Ana Krtolica Georgiev
Dear colleagues, I would like to present the following case,
Full mouth rehabilitation of teeth discolored by tetracycline.
By Dr. Ana Krtolica Georgiev (Macedonia) Dt. Zarko Trendovski (Macedonia)
A 50 years old female patient was interested in smile improvement and fixing her problem with the unilateral chewing because of missing of teeth No. 37 and 36.
The patient is in a good health condition.
Intraoral examination showed:
· teeth discoloured by tetracycline
· presence of old filings with sufficient marginal closure,
· old metal ceramic bridges from 26 to 23 and from 44 to 47,
· Teeth No. 24, 25, 36, 37, 44, 46 are missing,
· Dental wear is evident in teeth from upper intercanine region,
· Soft tissues are in good condition and no disease was detected
· The patient keeps good oral hygiene.
Throughout the examination, I have evidenced deviation of mandible while opening.
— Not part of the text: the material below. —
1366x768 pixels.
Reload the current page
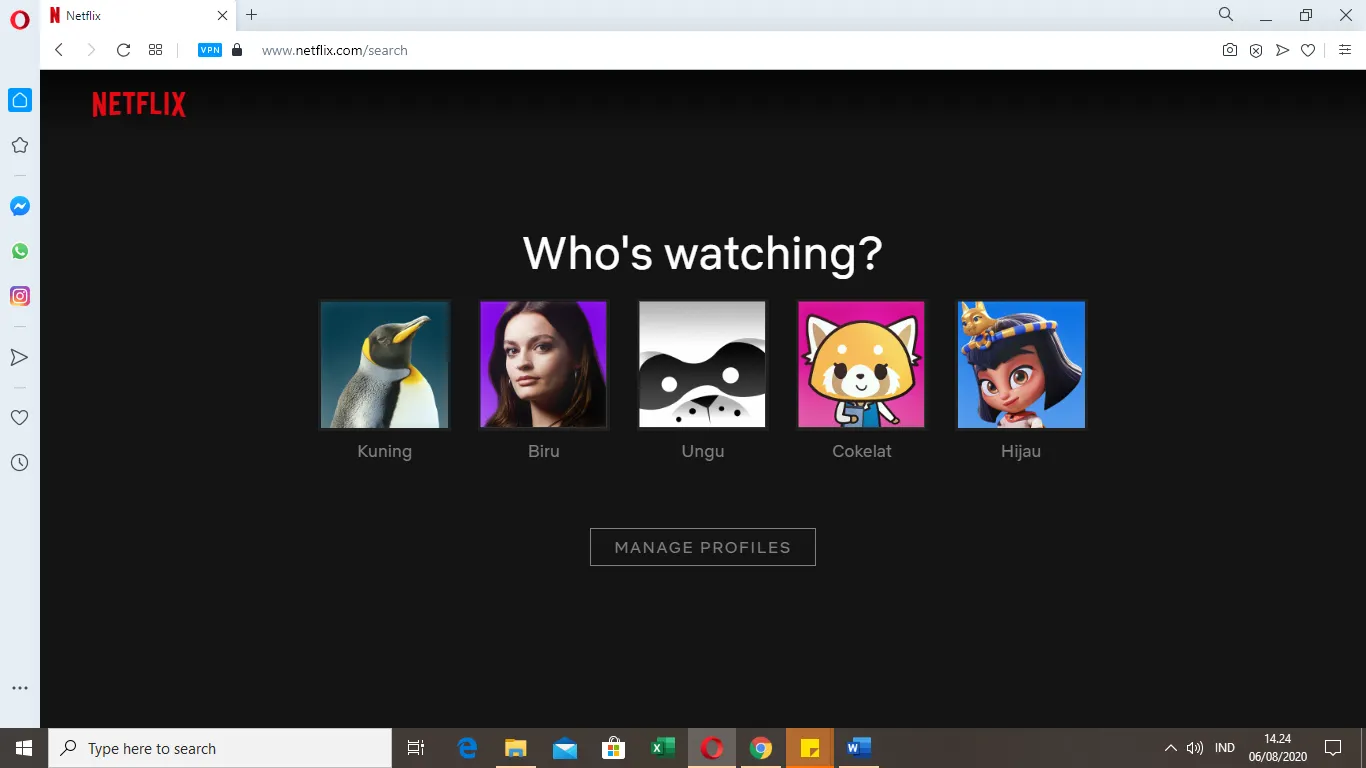pos(123,50)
I suspect that this occurs as a result of the elevator muscle hyperactivity caused by unilateral chewing.
· Correct bone level,
· Endodontic treatment of teeth No.16, 15, 11, 37, 48.
· Periapical process on tooth No. 37 ( Tooth was extracted two months before my examination)
· Prosthetic bridges from 23 to 26 and from44 to 47
I prefer minimum invasive prosthetic approach on every intact tooth. Teeth from 33 to 43 are reconstructed with feldspathic veneers. Posterior regions with missing teeth are reconstructed with bridges (in lower jaw made of metal ceramic), and Zirconium oxide veneering crowns (made with cut back technique with GC initial porcelain in CAD CAM system). Compromises about the chosen materials were made out of financial reasons.
After prosthetic preparation of the teeth (shoulder paragingival preparation), I made double cord impression with polyvinyl siloxane.
Bite transfer with face bow. Bite registration in CR after relaxation of the m. Pteryogoideus lateralis inferior (made with leaf gauge). Registration in CR allowed reconstruction of anterior dental wear (space for reconstruction 1280 microns )
Restorations were fixed with dual cure resin cement system from GC.
Bite check was made with 8 microns occlusal foil and 8 microns Shimstock foil. Canine guided lateral movement is established. Disocclusion in molar region through anterior guiding.
I wish you all the best. Greetings from Macedonia.